He's back...sort of. Ousted GM Chairman Rick Wagoner resurfaces.

Former GM chairman G. Richard Wagoner has avoided the spotlight since he was fired by President Barack Obama’s automotive task force, but now appears ready to launch a second career, serving as a director on various corporate and educational boards.

His newest appointment lets Wagoner put at least one foot back into the auto industry.  Aleris International, Inc. says the 57-year-old Wagoner has been elected to its Board of Directors and to the Board of Directors of Aleris Holding Company, its parent.  In turn, Aleris Holding Company is majority owned by Oaktree Capital Management, a private equity firm.

“We are extremely pleased to welcome Rick to the Aleris board,” said Steven J. Demetriou, Aleris chairman and chief executive officer.  “He brings a wealth of expertise that will be invaluable to Aleris as we continue to strengthen our company and grow.”

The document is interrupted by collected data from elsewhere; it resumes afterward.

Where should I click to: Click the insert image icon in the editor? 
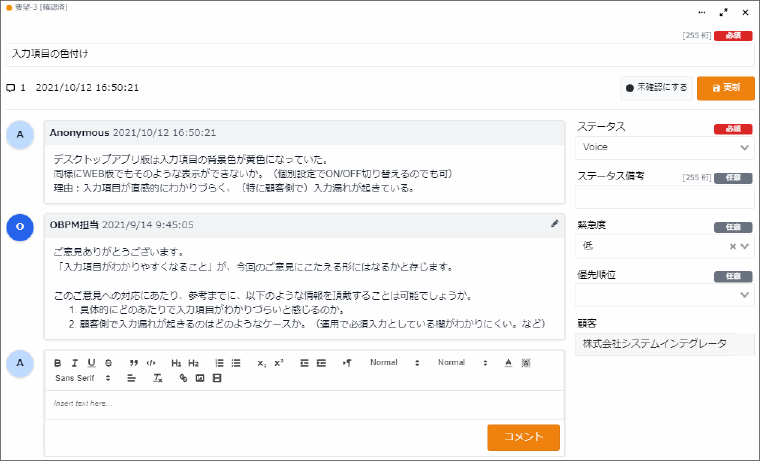click(200, 379)
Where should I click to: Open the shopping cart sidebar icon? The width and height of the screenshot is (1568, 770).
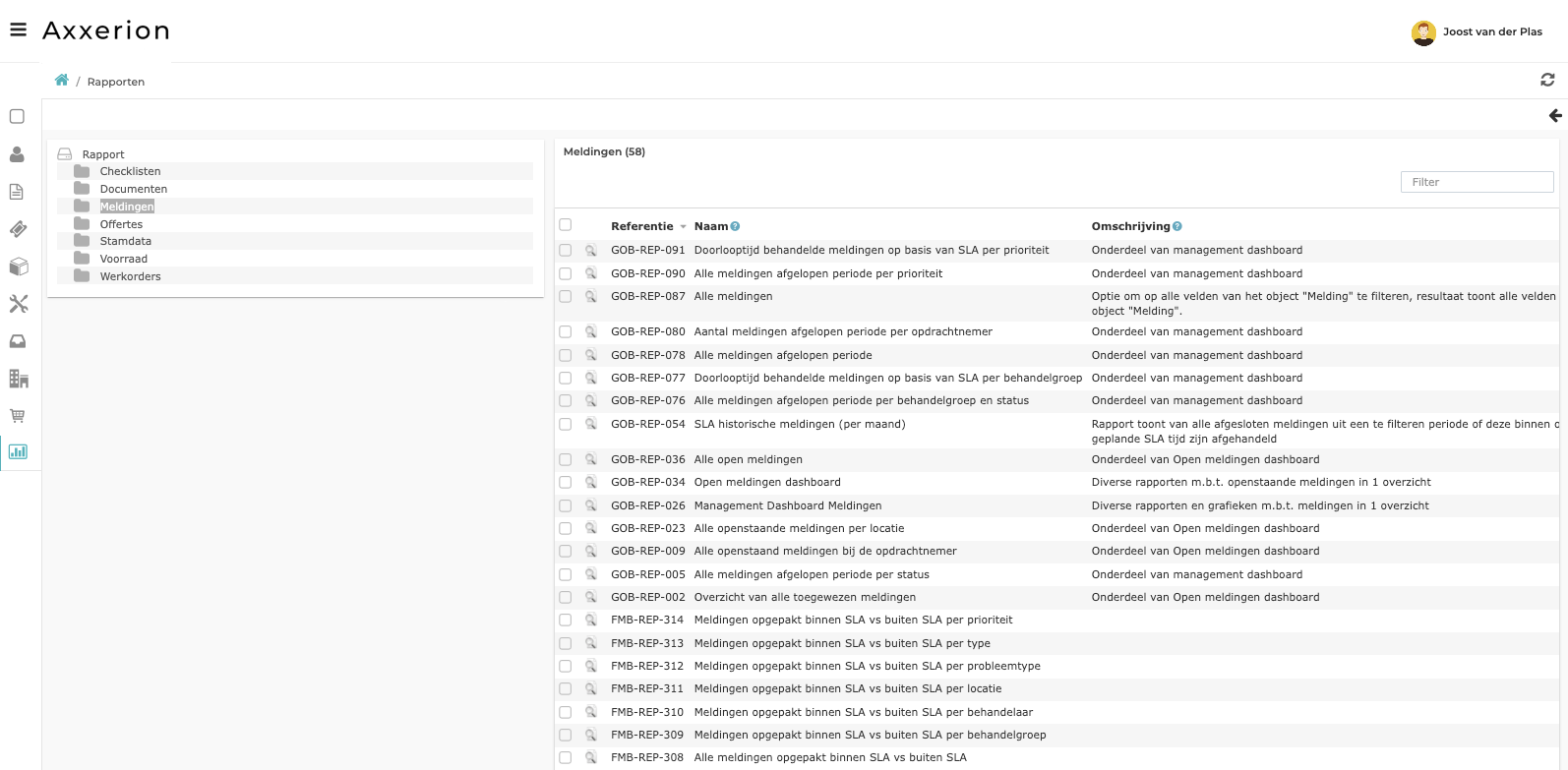click(x=18, y=415)
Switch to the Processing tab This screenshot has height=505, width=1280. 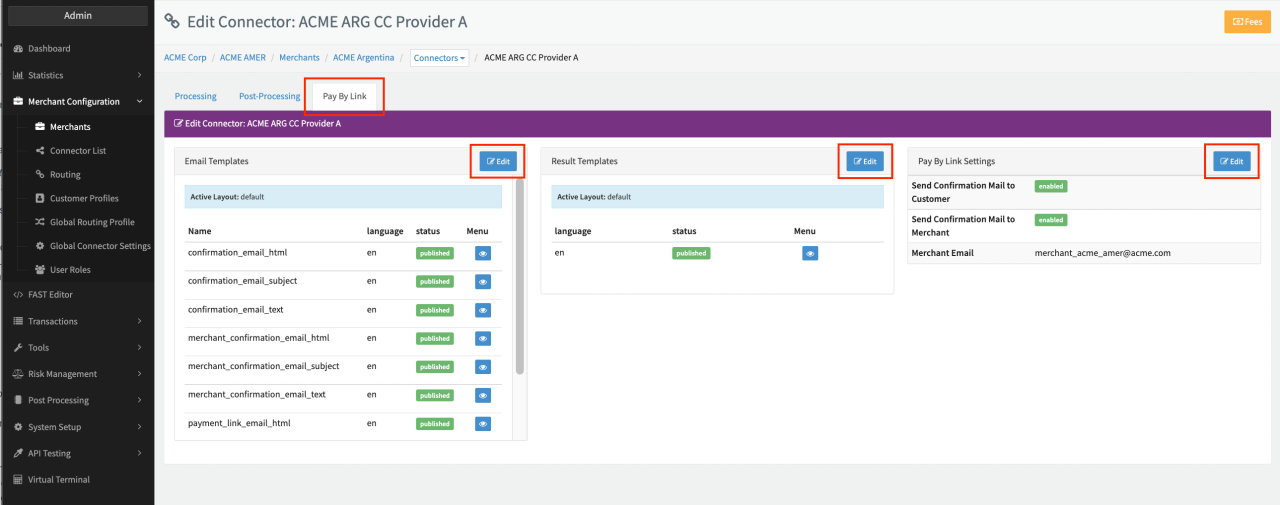195,96
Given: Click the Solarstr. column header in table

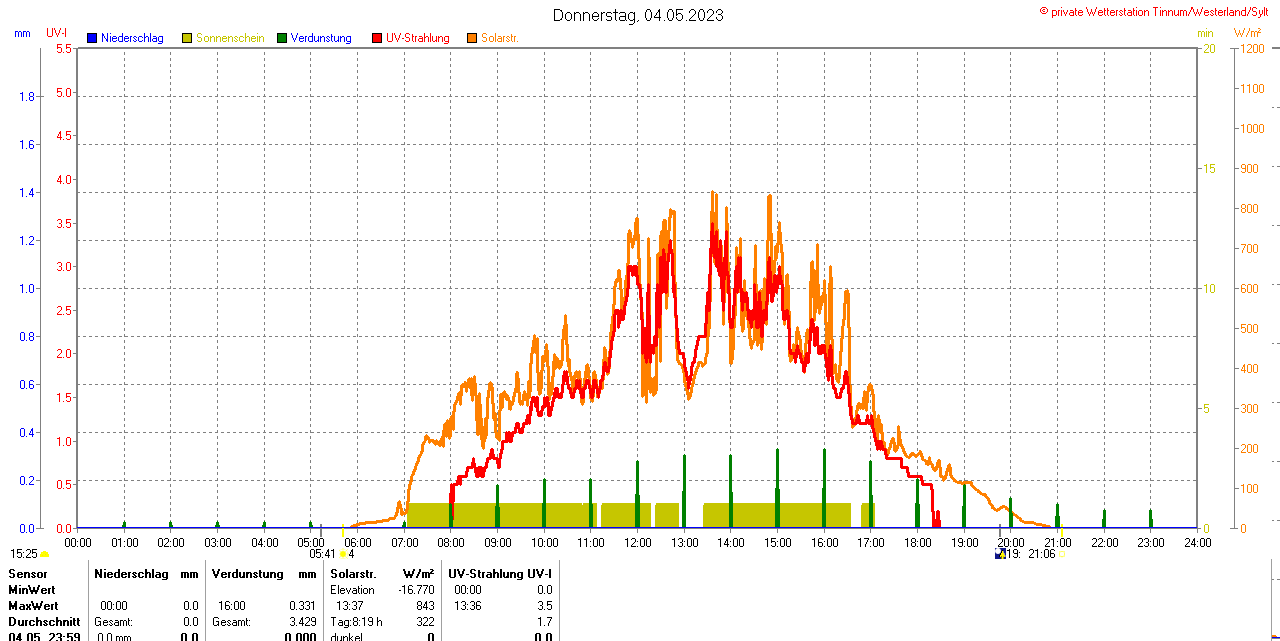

A former college basketball star, the former GM chairman also serves his alma mater as vice chair of the Board of Trustees of Duke University and a member of the Board of Dean’s Advisors of the Harvard Business School, Duke’s Fuqua School of Business Advisory Board and the Detroit Country Day School Board.

And despite his occasional tiffs with the media, Qagoner also was recently elected director of The troubled Washington Post Company and sits on the Mayor of Shanghai’s International Business Leaders Advisory Council.

Wagoner’s long career at General Motors came to an abrupt end in March 2009, when he was fired by the White House as a first step towards putting GM into Chapter 11 reorganization in return for a federal bailout.  (The ousted CEO was actually allowed to formally retire in August 2009.)  Wagoner was replaced by Fritz Henderson, another GM “lifer,” who steered the maker through the bankruptcy process but was then ousted himself in November.  That coup was engineered by Ed Whitacre, Jr., then GM’s president, who has since been appointed its CEO, as well as president and chairman.

(Whitacre wants to sell off government’s 61% stake in GM. Click Here for more.)

Wagoner, who believed bankruptcy would spell the end of GM,  has not talked publicly about his dismissal. But former auto czar Steve Rattner is expected to discuss the CEO’s departure in his new book, which is due out this autumn.

Headquartered in Beechwood, Ohio, privately-held Aleris International Inc. is considered a global leader in aluminum rolled products and extrusions, aluminum recycling and alloy production. It operates more than 40 production facilities in the Americas, Europe and Asia.

Oaktree Capital Management, a private equity firm based in Los Angles, has 14 offices around the world and more than $76 billion in investments under active management, according to the company’s website.